An inquiry into two senior ministers' jobs after retiring from politics could attempt to haul Prime Minister Scott Morrison and the head of his department before a parliamentary committee.
Christopher Pyne, who was defence minister before the election, and ex-foreign minister Julie Bishop are under pressure about consulting roles they picked up after leaving federal parliament.
Mr Pyne has a new defence-focused role with professional services giant EY, while Ms Bishop has been appointed to the board of a foreign aid contractor.
Department of Prime Minister and Cabinet secretary Martin Parkinson reviewed the appointments and found ministerial rules were not broken.
But Dr Parkinson's investigation didn't satisfy Centre Alliance senator Rex Patrick, who on Monday won support in the upper house to establish an inquiry into the ministerial code of conduct.
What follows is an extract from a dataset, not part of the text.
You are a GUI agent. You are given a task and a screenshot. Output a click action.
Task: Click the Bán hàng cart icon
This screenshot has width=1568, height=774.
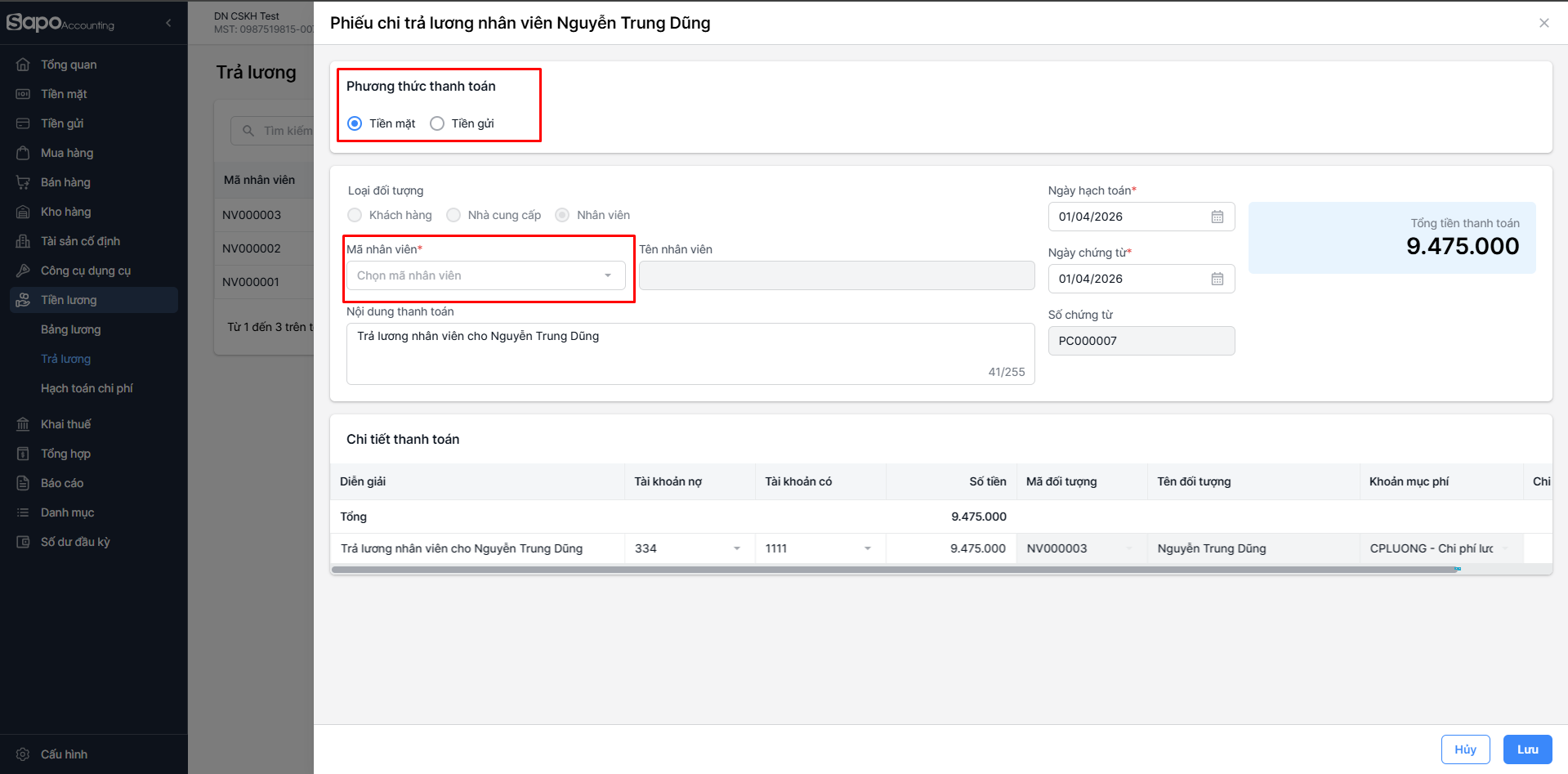[23, 182]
The code says ministers must not lobby or have business meetings with politicians or public servants within 18 months of leaving parliament on matters they dealt with in their final 18 months in office.
Senator Patrick said he would try to make Mr Morrison and the department secretary give evidence to a hearing as part of the committee's look at ministerial standards.
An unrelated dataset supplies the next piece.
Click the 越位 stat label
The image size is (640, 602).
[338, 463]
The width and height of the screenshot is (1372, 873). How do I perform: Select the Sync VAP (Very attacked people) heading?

Mr Pyne and Ms Bishop are also expected to give evidence to the inquiry.
Government Senate leader Mathias Cormann warned against making it impossible for former ministers to earn a living.
"Clearly there is no breach and there is no case for this inquiry," he told parliament.
Labor frontbencher Kristina Keneally said it was absurd to think the former ministers were not preparing for life after politics in their final days in office.
She said Mr Morrison would not be able to dismiss the issue with one of his favourite sayings.
"This is not something just inside the 'Canberra bubble'. These are the ethical standards you and your ministers vowed to uphold," Senator Keneally said.